Text for analysis:

----------------

The 2020 Argentine Primera Nacional, also known as the 2020 Campeonato de Transición Primera Nacional, was the 36th season of the Primera Nacional, the second tier of Argentine football. The season began on 28 November 2020 and concluded on 31 January 2021. The competition was contested by the thirty-two teams that took part in the 2019–20 season, which was suspended and subsequently abandoned due to the COVID-19 pandemic.

Format
The competition was split into two stages: First Promotion and Second Promotion, which in turn, were split into two groups according to the groupings and placements of teams in the previous season. The top eight teams of each group at the time of suspension of the previous season played in the First Promotion stage, where they were split into two groups, while the remaining eight teams from each group played in the first round of the Second Promotion stage. In both stages, the teams were placed in groups according to the ones they were in for the previous season. In the First Promotion stage, each team played against the other teams in their group once, with the group winners playing a final match on neutral ground to decide the first promoted team to the Liga Profesional for the 2021 season.

----------------

Data excerpts:
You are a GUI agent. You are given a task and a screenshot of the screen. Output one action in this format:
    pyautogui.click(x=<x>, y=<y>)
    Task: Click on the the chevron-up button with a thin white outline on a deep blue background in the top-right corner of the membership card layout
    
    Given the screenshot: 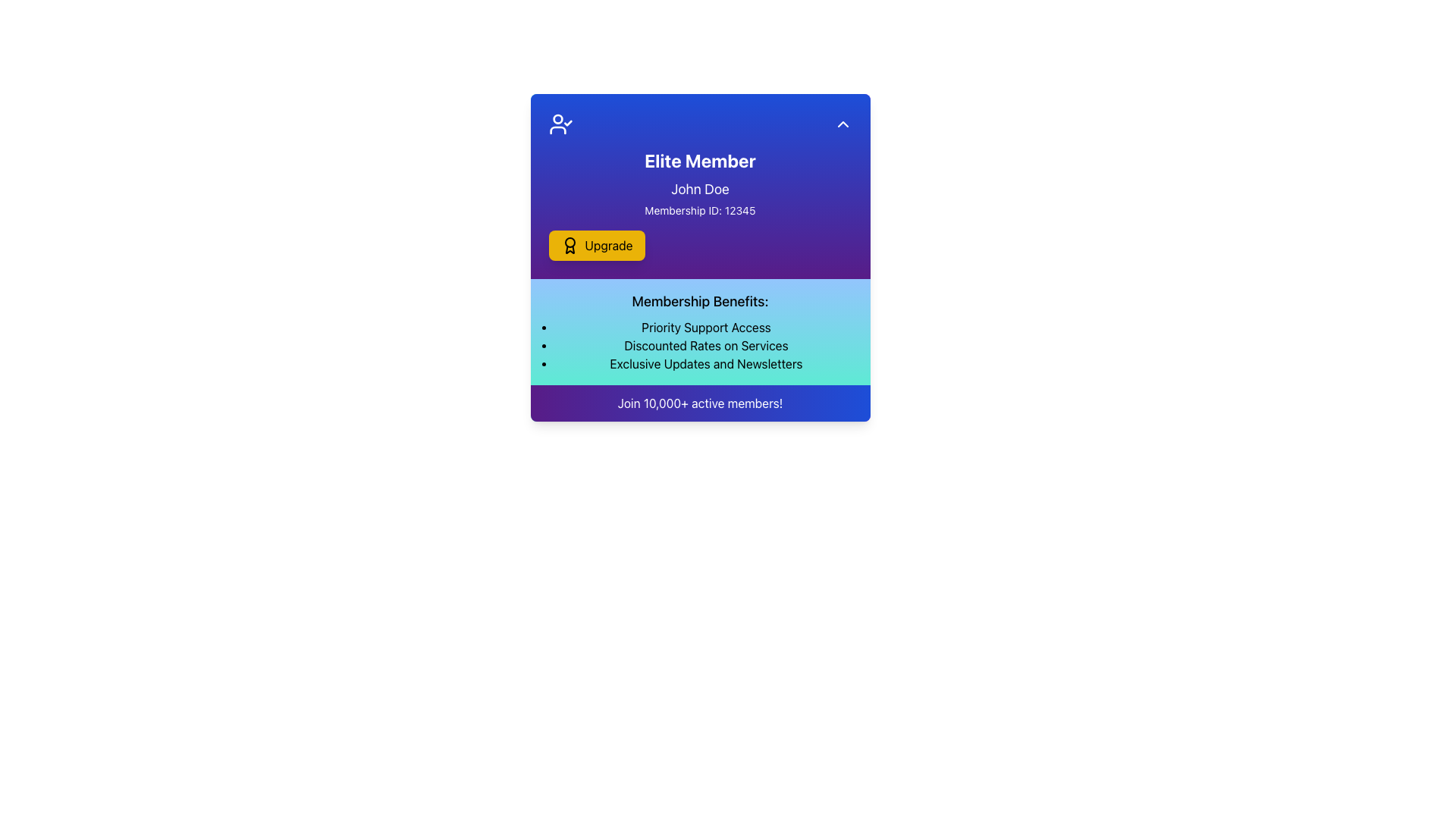 What is the action you would take?
    pyautogui.click(x=842, y=124)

----------------

Exercise directions:
Pick up the article on the 2020 Primera Nacional season right after its last sentence and keep writing it. The listing has nothing to do with the article on the 2020 Primera Nacional season.

Answer for this exercise:
In the Second Promotion stage, each team also played against the other teams in their group once, with the top two in each group qualifying for a knockout tournament where they were joined by the teams that failed to earn promotion in the First Promotion stage, with the two group runners-up from that stage having a bye to the third knockout round and the loser from the First Promotion final having a bye to the semi-finals. The winners of that knockout tournament earned the second promotion berth to the Liga Profesional.

Club information

Stadia and locations

First Promotion stage

Zone A

Zone B

First Promotion final

Second Promotion stage

Zone A

Zone B

Eliminatory stage

First knockout round
The first knockout round was contested by 16 teams: the 12 teams ranked from third to eighth place in their groups of the First Promotion stage and the top two teams from each group of the Second Promotion stage. In this round, the 16 teams were seeded according to their performance and placements in the previous stage of the competition, with teams coming from the First Promotion stage being given a higher seed, and paired against a rival according to their seed: Team 1 vs. Team 16, Team 2 vs. Team 15 and so on, playing a single match on neutral ground. The eight winners advanced to the second knockout round.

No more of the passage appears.